Trinidadian Vodunu, also known as Rada Feast or Rada, is the practice of Vodun, a traditional West African religion, as it is observed in Trinidad and Tobago, particularly within the Rada community.

== History==
Trinidadian Vodunu has its roots in the Kingdom of Dahomey (present-day Benin) in West Africa. The religion was brought to Trinidad and Tobago by African individuals who arrived on the islands after the formal end of slavery. One notable figure in the establishment of the Rada community, where Trinidadian Vodunu thrived, was Abojevi Zahwenu, also known as Papa Nanee. He arrived unchained aboard a Portuguese slaver and established the Dangbwe Comme Compound in Belmont, Trinidad, in 1868, which became a spiritual base for the Rada people. The compound has remained a significant center for the practice of Trinidadian Vodunu to this day.

== Practices ==
Trinidadian Vodunu encompasses various rituals and ceremonies. Seasonal and non-seasonal sacrificial ceremonies, known as Vodunu or Saraka, are central to the practice. These ceremonies involve the offering of sacrifices to deities and ancestors, with animals such as hens, pigeons, morrocoys (turtles), goats, or cows being prepared and offered. The preparation of these sacrifices takes place in the kitchen adjacent to the sacred shrines. Animal sacrifice holds symbolic importance, and the blood is ritually consumed, following a distinctive method where the blood is fried and eaten.

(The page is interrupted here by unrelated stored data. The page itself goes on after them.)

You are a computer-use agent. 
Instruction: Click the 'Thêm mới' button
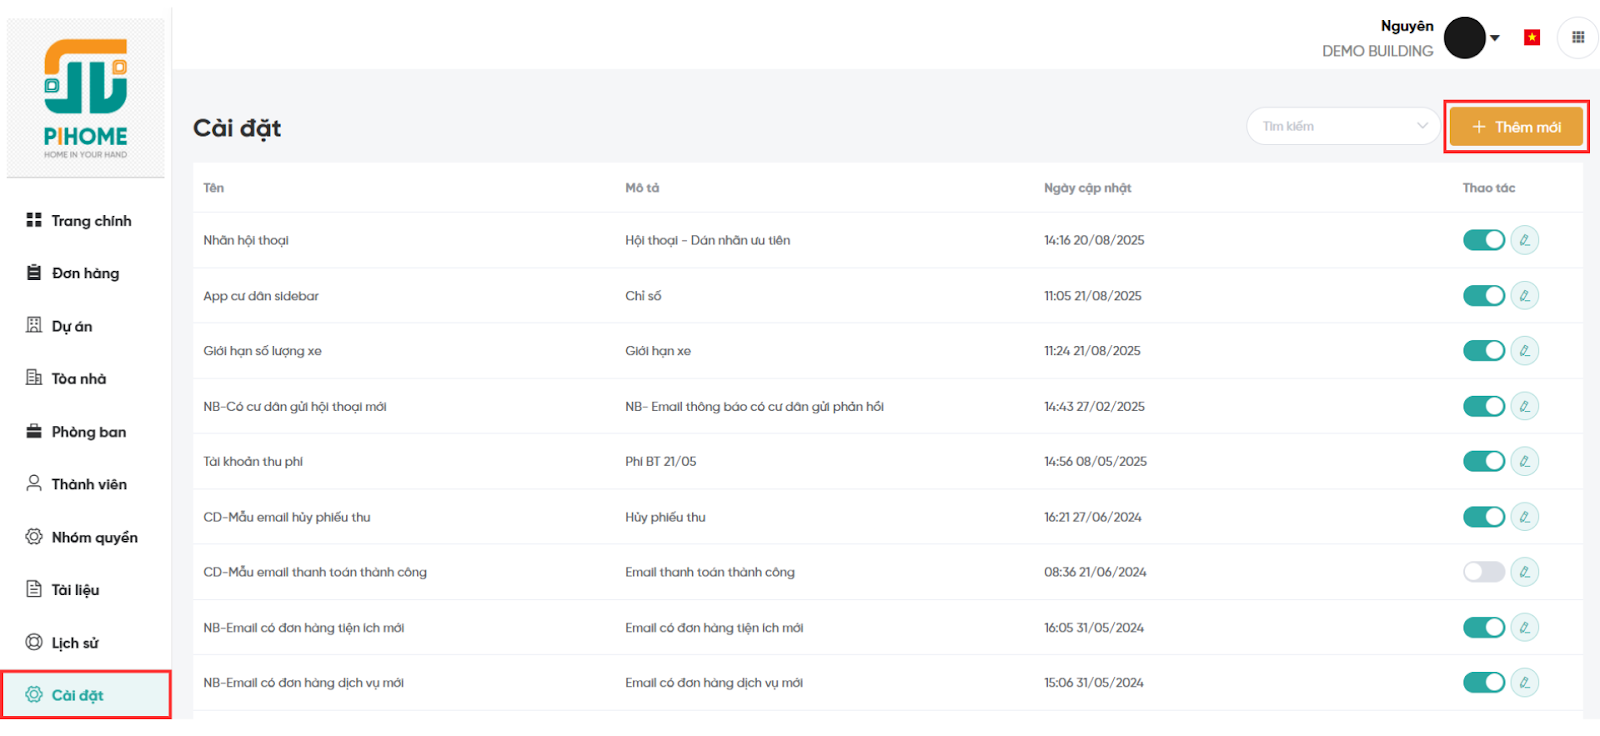1516,127
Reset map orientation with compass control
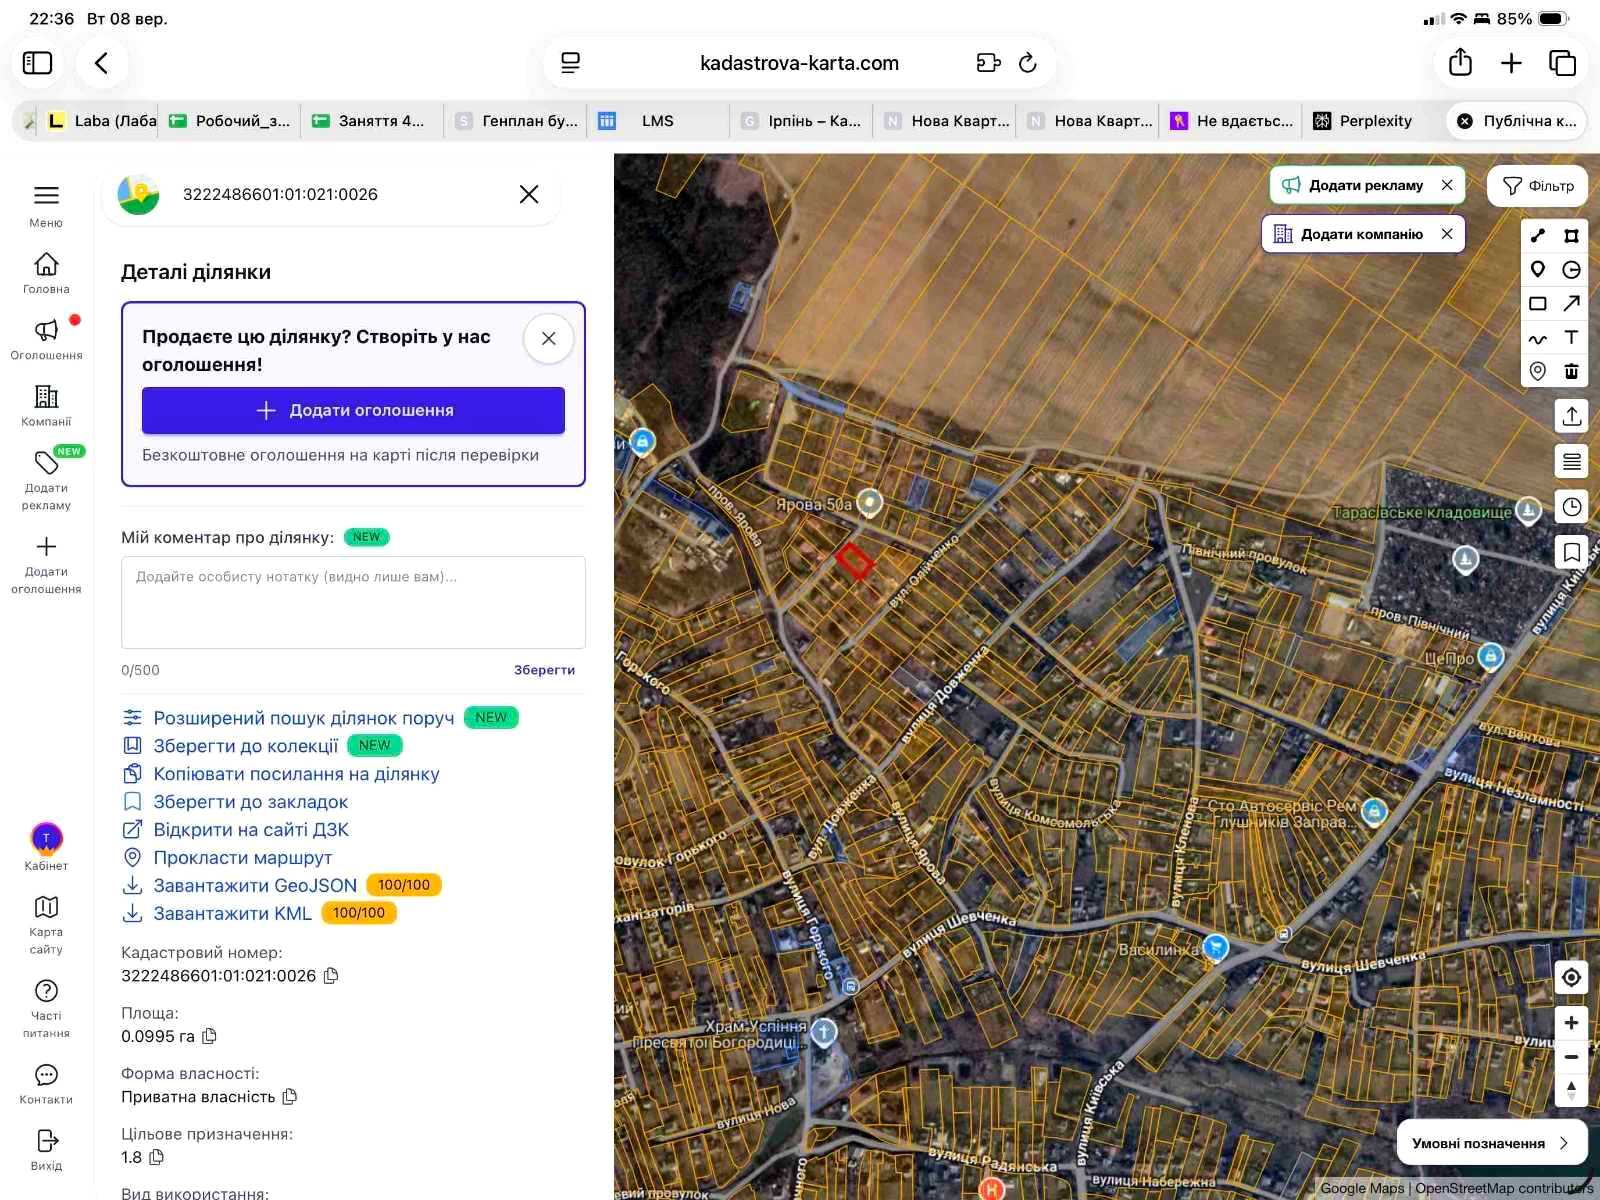 [x=1571, y=1090]
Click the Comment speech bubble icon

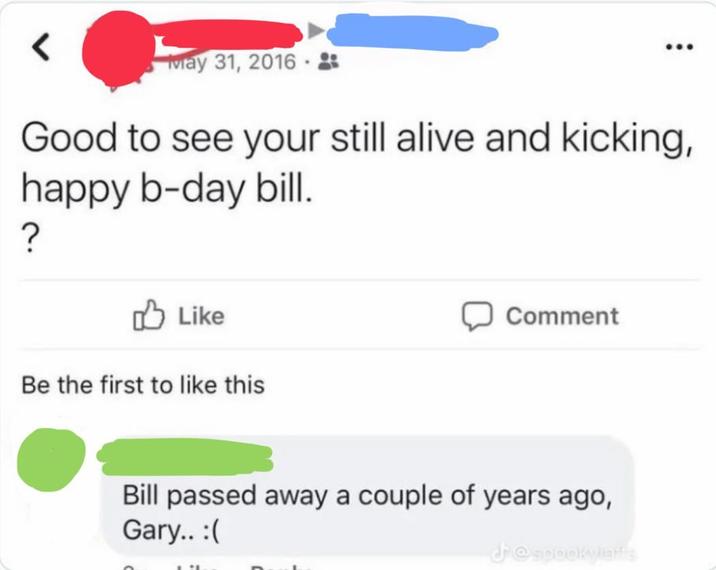(477, 316)
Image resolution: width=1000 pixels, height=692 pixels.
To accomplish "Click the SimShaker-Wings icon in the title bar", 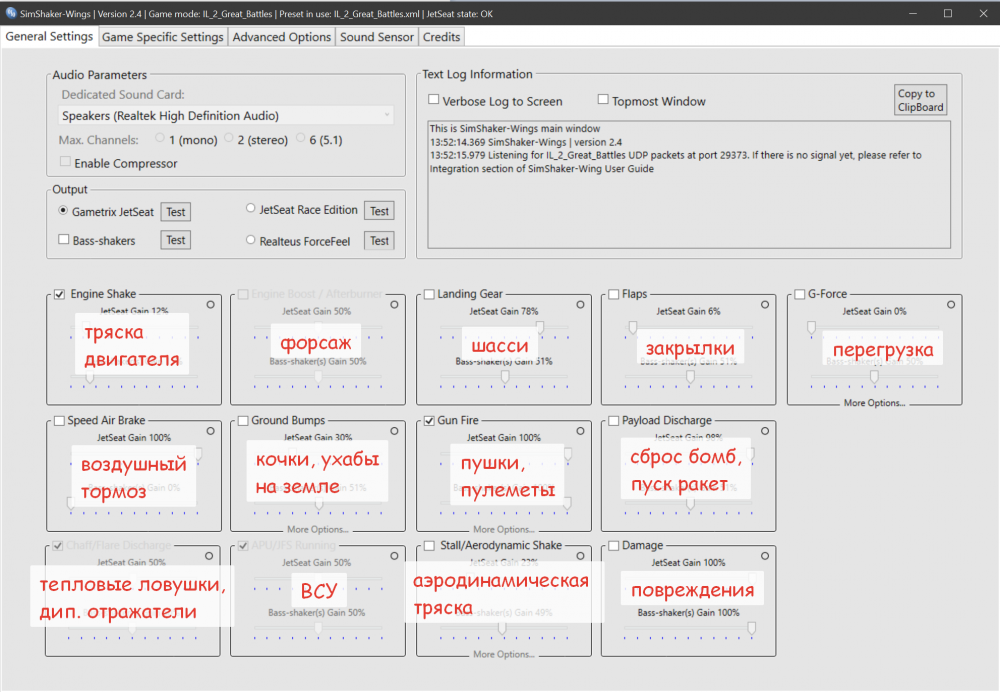I will 10,13.
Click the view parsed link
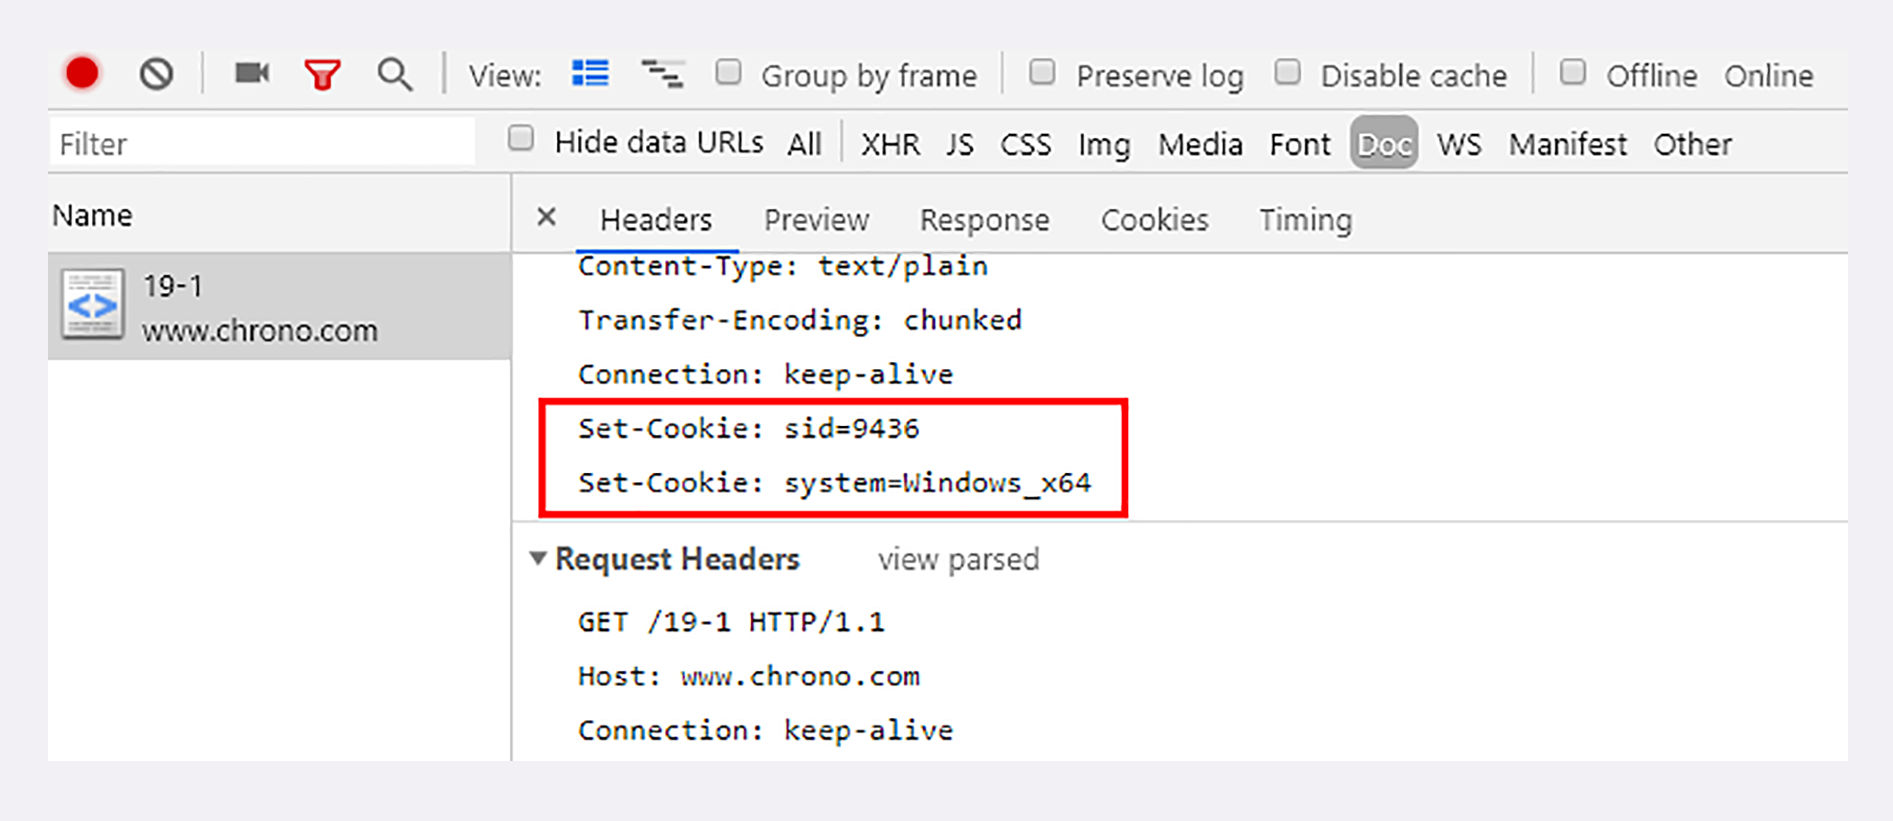1893x821 pixels. pyautogui.click(x=958, y=559)
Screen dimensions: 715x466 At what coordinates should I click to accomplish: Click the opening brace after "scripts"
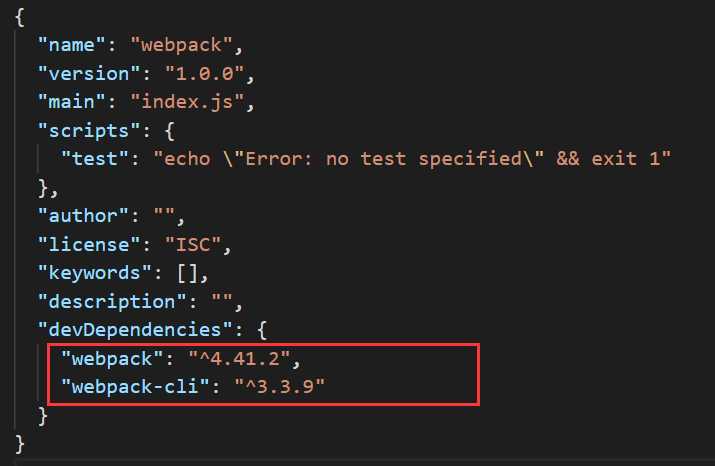pyautogui.click(x=169, y=131)
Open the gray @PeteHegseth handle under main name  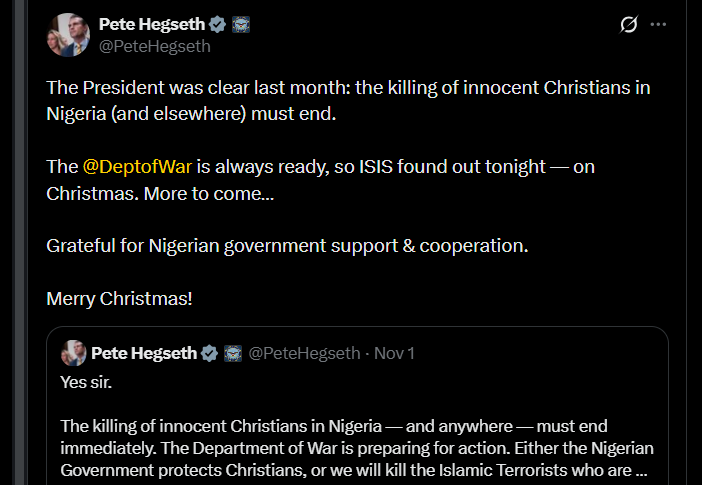(155, 46)
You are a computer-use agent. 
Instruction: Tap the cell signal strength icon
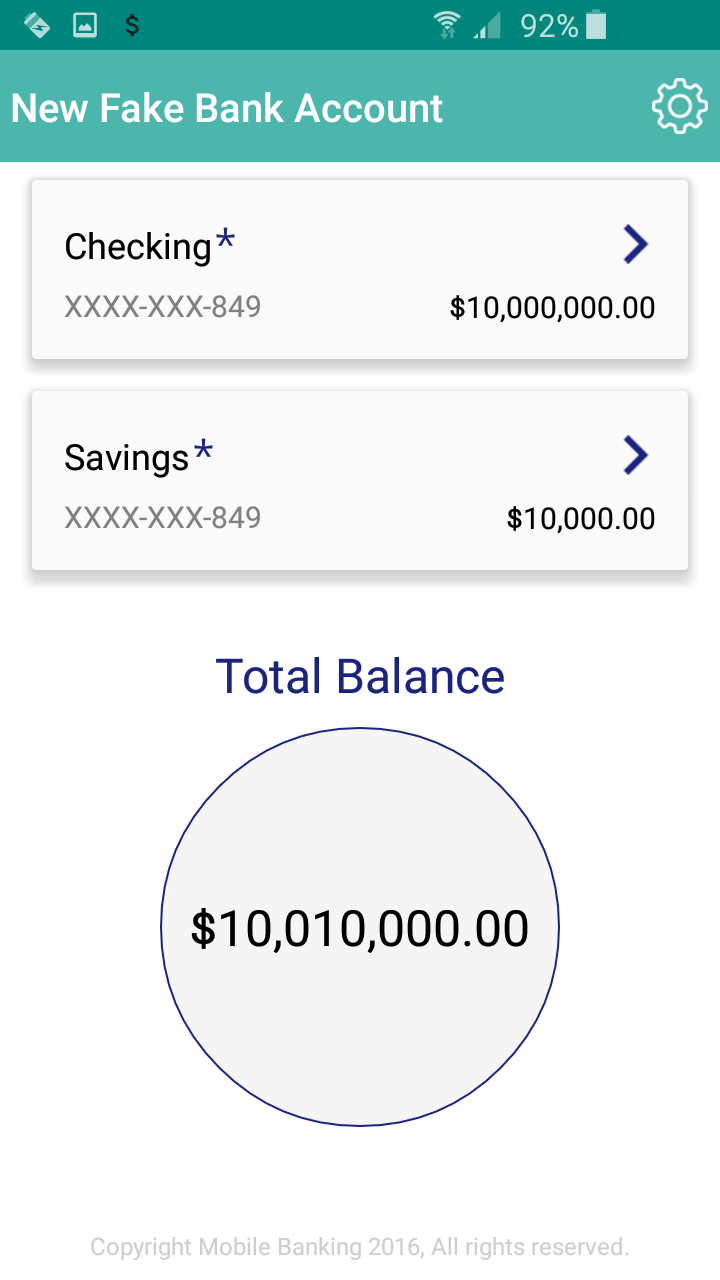point(487,26)
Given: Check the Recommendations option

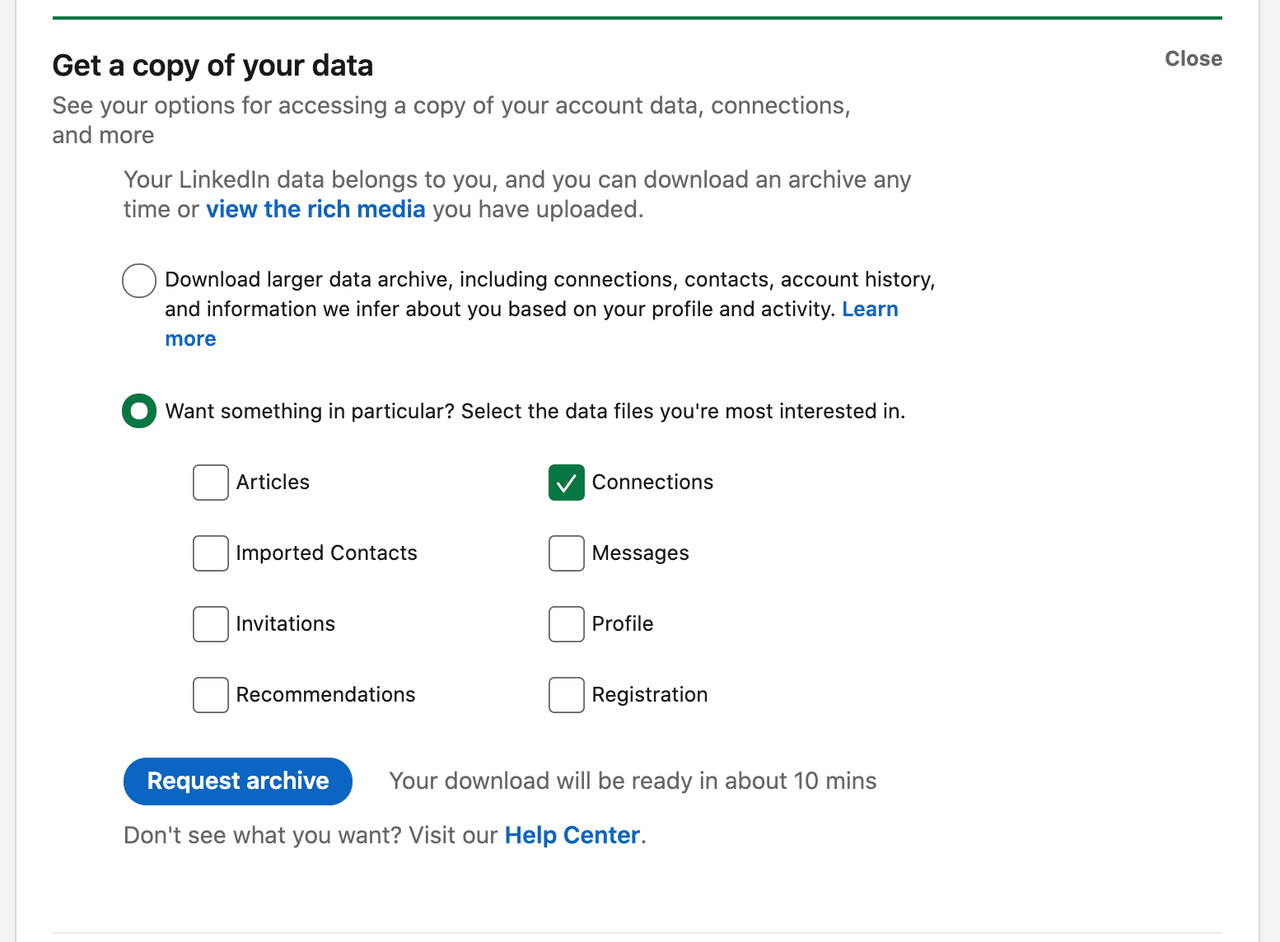Looking at the screenshot, I should coord(210,694).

The Rada community places emphasis on sacred drumming during rituals, with skilled drummers playing consecrated drums as a means to connect with the spirit world.

Syncretism is another significant aspect of Trinidadian Vodunu, where elements of Catholicism are integrated into the practice. Images of Christian saints and crucifixes can often be found alongside traditional African religious objects within the vodunkwe, the house of the gods.

== Priesthood ==
Within Trinidadian Vodunu, there is a spiritual hierarchy led by a hubono, the spiritual leader or priest. The hubono plays a crucial role in guiding the community and maintaining the religious customs and traditions. Notable hubonos of the Rada community include Papa Nanee, Achovi, Padonu, Sobo, Sedley Antoine, and the current hubono, Henry Antoine. The hubono is responsible for conducting rituals, leading ceremonies, preserving knowledge and traditions, and ensuring the continuity of the Trinidadian Vodunu tradition.